Tribunal Central Administrativo Sul
1102/12.6 BELRS
- Data
- 2023-10-04
- Relator
- LURDES TOSCANO
Sumário
I - A audição do responsável subsidiário é a concretização do direito de participação dos cidadãos na formação das decisões ou deliberações que lhe digam respeito consagrado no n.º 4 do artigo 267.º da CRP tendo a sua densificação no artigo 100.º do CPA, artigo 60.º da LGT e artigo 23.º n.º 4 da LGT. II - Destinando-se a audiência dos interessados a permitir a sua participação nas decisões que lhes digam respeito (cfr. artigo 267.º n.º 5 da CRP), contribuindo para um cabal esclarecimento dos factos e uma mais adequada e justa decisão, a omissão dessa audição constitui preterição de uma formalidade legal conducente à anulabilidade da decisão (cfr. artigo 163.º n.º 1, do CPA).

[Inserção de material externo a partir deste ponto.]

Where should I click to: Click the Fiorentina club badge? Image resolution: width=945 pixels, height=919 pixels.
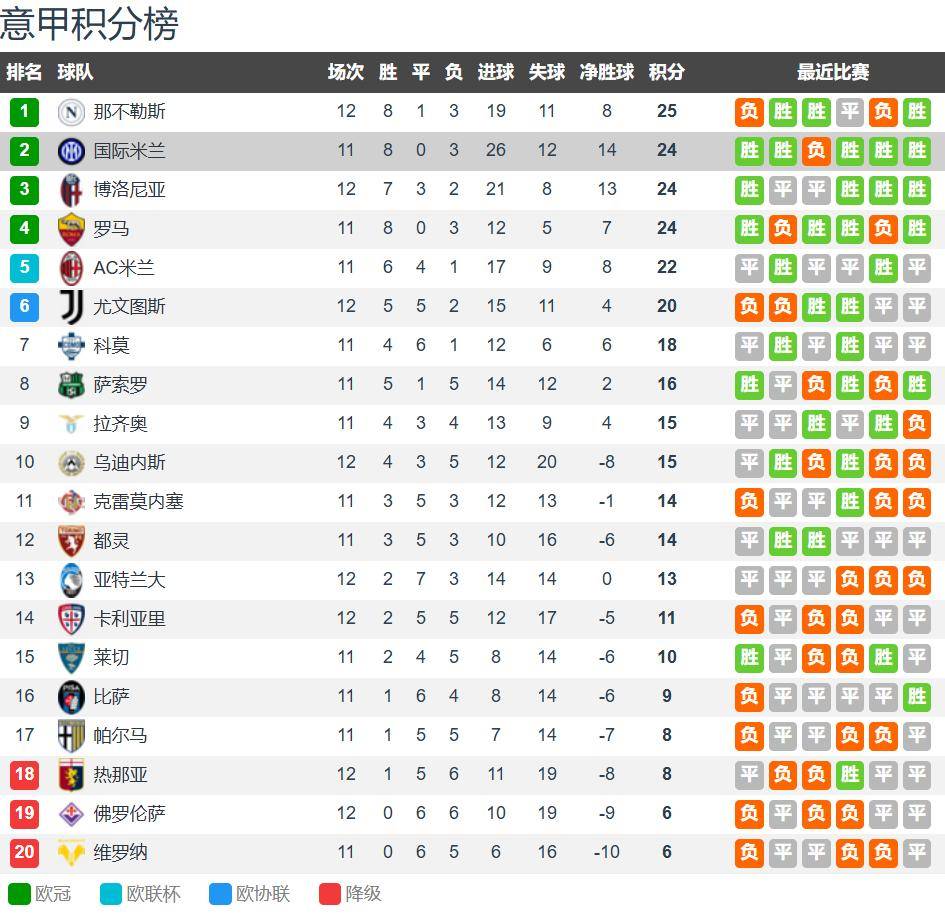[x=72, y=814]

III - A possibilidade de aplicação do princípio do aproveitamento do acto deve ser apreciada casuisticamente através da análise das circunstâncias particulares do caso concreto. Deste modo, há que aferir se, no caso sob análise, a decisão não poderia de forma alguma ser influenciada pela participação do interessado. IV - Na verdade, a potencial participação do revertido na fase anterior à prolação de despacho de reversão era suscetível de alteração da decisão que foi proferida, até porque poderia juntar elementos de prova, bem como requerer a produção de outros meio de prova relevantes para a tomada dessa decisão. Assim sendo, in casu, não é manifesto que a decisão de reversão da execução fiscal, em abstrato, não podia ser outra da que foi tomada no caso concreto, e por isso se impunha, o seu aproveitamento.